Stored records:
• • •

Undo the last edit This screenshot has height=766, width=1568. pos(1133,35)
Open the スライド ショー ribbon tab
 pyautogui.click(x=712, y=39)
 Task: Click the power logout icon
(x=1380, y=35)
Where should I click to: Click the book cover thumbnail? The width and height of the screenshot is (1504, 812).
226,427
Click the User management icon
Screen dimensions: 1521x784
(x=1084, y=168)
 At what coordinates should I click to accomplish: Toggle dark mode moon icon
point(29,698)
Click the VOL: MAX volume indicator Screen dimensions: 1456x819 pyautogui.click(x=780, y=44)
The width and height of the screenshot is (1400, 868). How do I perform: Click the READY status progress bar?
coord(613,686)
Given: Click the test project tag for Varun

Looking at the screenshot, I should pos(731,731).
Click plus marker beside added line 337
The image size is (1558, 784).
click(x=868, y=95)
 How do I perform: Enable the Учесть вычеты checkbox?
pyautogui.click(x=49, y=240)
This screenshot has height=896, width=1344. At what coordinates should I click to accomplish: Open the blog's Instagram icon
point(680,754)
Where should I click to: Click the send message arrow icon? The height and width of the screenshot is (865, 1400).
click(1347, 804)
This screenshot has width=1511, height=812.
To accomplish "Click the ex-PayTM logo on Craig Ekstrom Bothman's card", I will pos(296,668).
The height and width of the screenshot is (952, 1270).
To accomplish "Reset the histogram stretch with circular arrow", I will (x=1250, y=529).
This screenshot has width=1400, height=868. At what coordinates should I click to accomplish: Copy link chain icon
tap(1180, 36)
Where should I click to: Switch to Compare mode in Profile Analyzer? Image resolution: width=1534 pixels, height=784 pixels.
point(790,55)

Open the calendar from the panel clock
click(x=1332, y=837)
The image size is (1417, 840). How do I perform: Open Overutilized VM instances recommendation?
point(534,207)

• • •

**WORK TO BE COMPLETED**
Apply a filter for "will" to the entries and show each line that passes.

**TASK OUTPUT**
To accomplish "Click the ex-PayTM logo on Craig Ekstrom Bothman's card", I will pos(296,668).
To accomplish "Reset the histogram stretch with circular arrow", I will (x=1250, y=529).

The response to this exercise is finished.